Recent terror attacks are tied to radical Islam, the head of Poland’s National Security Bureau (BBN), Paweł Soloch, has said following attacks in Spain.
On Thursday, a van mowed down pedestrians on a popular strip in Barcelona, western Spain, killing 13 and injuring more than 100 others, while an attack in Cambrils, south of Barcelona, saw another death.
Soloch told Polish state broadcaster TVP on Monday that there were ties between the attacks and “at least certain factions of ... radical Islam” because “terrorist propaganda ... refers to Islamic religion and is undoubtedly linked with religion”.
He added that Islam should not be condemned as a whole, but that links between terror and Islam are “concentrated where there is a Muslim community mainly from Arab countries”, and that Muslim communities “integrate poorly” and are a “natural base for those terrorists”.

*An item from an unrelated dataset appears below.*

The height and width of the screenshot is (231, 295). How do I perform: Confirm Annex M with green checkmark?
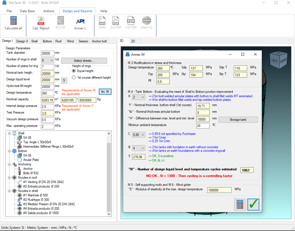[253, 204]

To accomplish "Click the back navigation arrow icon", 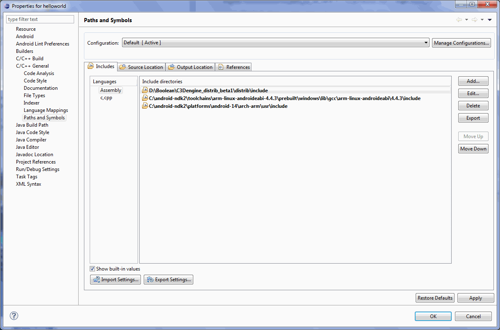I will (459, 20).
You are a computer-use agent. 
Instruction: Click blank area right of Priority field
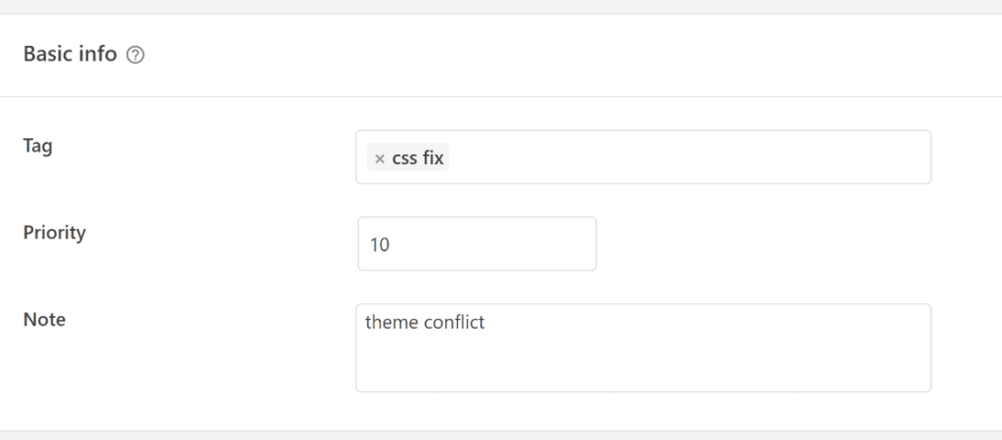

Meanwhile, Poland’s Deputy Prime Minister Jarosław Gowin said that a demonstration in support of opening the European Union’s borders to immigrants would today be impossible, adding that there has been a shift in the way Western Europe sees the fight against Islamic terrorism.
Gowin, who is also minister for science and higher education, said that politicians from Western European countries increasingly backed Poland’s conservative government’s stance against the European Union’s migration policy.
Soloch told TVP that Poland would be in solidarity with the Europe Union in the fight against terrorism but that it would not take part in Brussels’ plan to allocate a quota of migrants from camps in Europe’s south to the bloc’s member states.
The European Union in 2015 decided to relocate some 160,000 of the hundreds of thousands of migrants in Italy and Greece, but only around 20,000 have been settled. Finland and Malta are the only countries to have met their targets.